The special rapporteurs said relocating the British embassy to al-Quds would break with international law and UN resolutions and reverse decades of British policy.
Truss, on the sidelines of the UN General Assembly in New York on Wednesday, told her Israeli counterpart Yair Lapid that she is reviewing the embassy's current location.
Both, Francesca Albanese, the current UN special rapporteur and Michael Lynk, the most recent former UN special rapporteur focused on human rights in the Palestinian territories occupied since 1967, along with a third United Nations expert, have condemned Truss's suggestion, reported the Middle East Eye.
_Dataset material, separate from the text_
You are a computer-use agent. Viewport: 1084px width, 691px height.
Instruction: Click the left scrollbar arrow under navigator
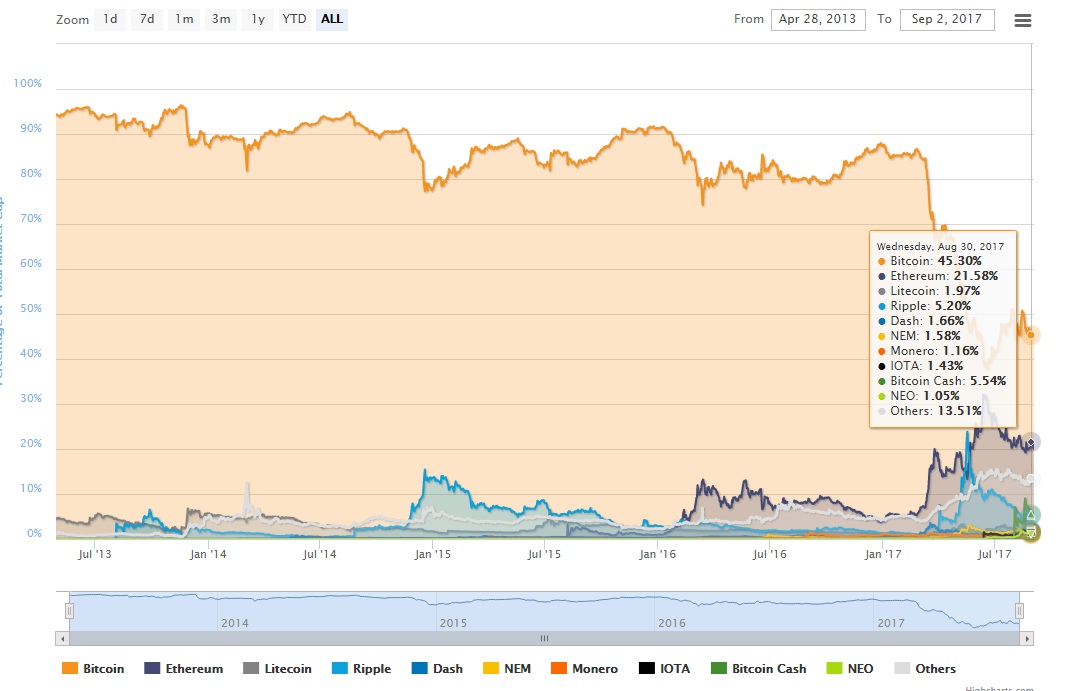62,638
"Acts altering character, status, demography of al-Quds have no legal effect, are null & void & must be rescinded," tweeted Francesca Albanese, the current UN special rapporteur, on Thursday.
In a three-page letter sent to UK Foreign Secretary James Cleverly on Tuesday, Lynk as well as Ardi Imseis, who worked for 12 years at the UN Relief and Works Agency for Palestinian Refugees (UNRWA), voiced their concerns on the potential move.
"We write, as friends of the United Kingdom to say that there is nothing to review: the British Embassy should stay in Tel Aviv unless and until there is a comprehensive peace agreement between the Israelis and the Palestinians with al-Quds as the shared capital of the two states," the letter, which was seen and reported by Middle East Eye read.
Palestinians expressed their outrage on Thursday over the suggestion to relocate the embassy.
Mustafa Barghouti, secretary general of the Palestinian National Initiative Party, said the British prime minister belongs to the “pro-Zionist” conservatives and is known for volte-face on her stances.
Moreover, he stated that Truss and her friends were trying to win the support of the Jewish community in Britain. Barghouti expressed that he was not surprised by the move, saying that “the positions of this British government are against the interests of Palestinian people.”
He also doubted the UK will succeed in moving the embassy because of “fierce opposition by the friends of Palestinians in Britain.”
Meanwhile, the Gaza-based Hamas and Islamic Jihad resistance movements condemned the reports about the suggested embassy relocation.
Also on Friday, the Palestinian Ministry of Foreign Affairs and Expatriates said that the possible move by the UK would “amount to complicity in Israel’s illegal annexation of the city and relentless attempts to assert sovereignty, including through war crimes of forcible displacements, demolitions, and control over holy sites," it said.
The controversial decision would follow in former US president Donald Trump’s footsteps. Trump sparked controversy by officially recognizing al-Quds as the Israeli ‘capital’ in December 2017, before moving the US embassy there from Tel Aviv in May 2018.
Israel lays claim to the entire al-Quds, but the international community views the city’s eastern sector as occupied territory and Palestinians consider it the capital of their future state.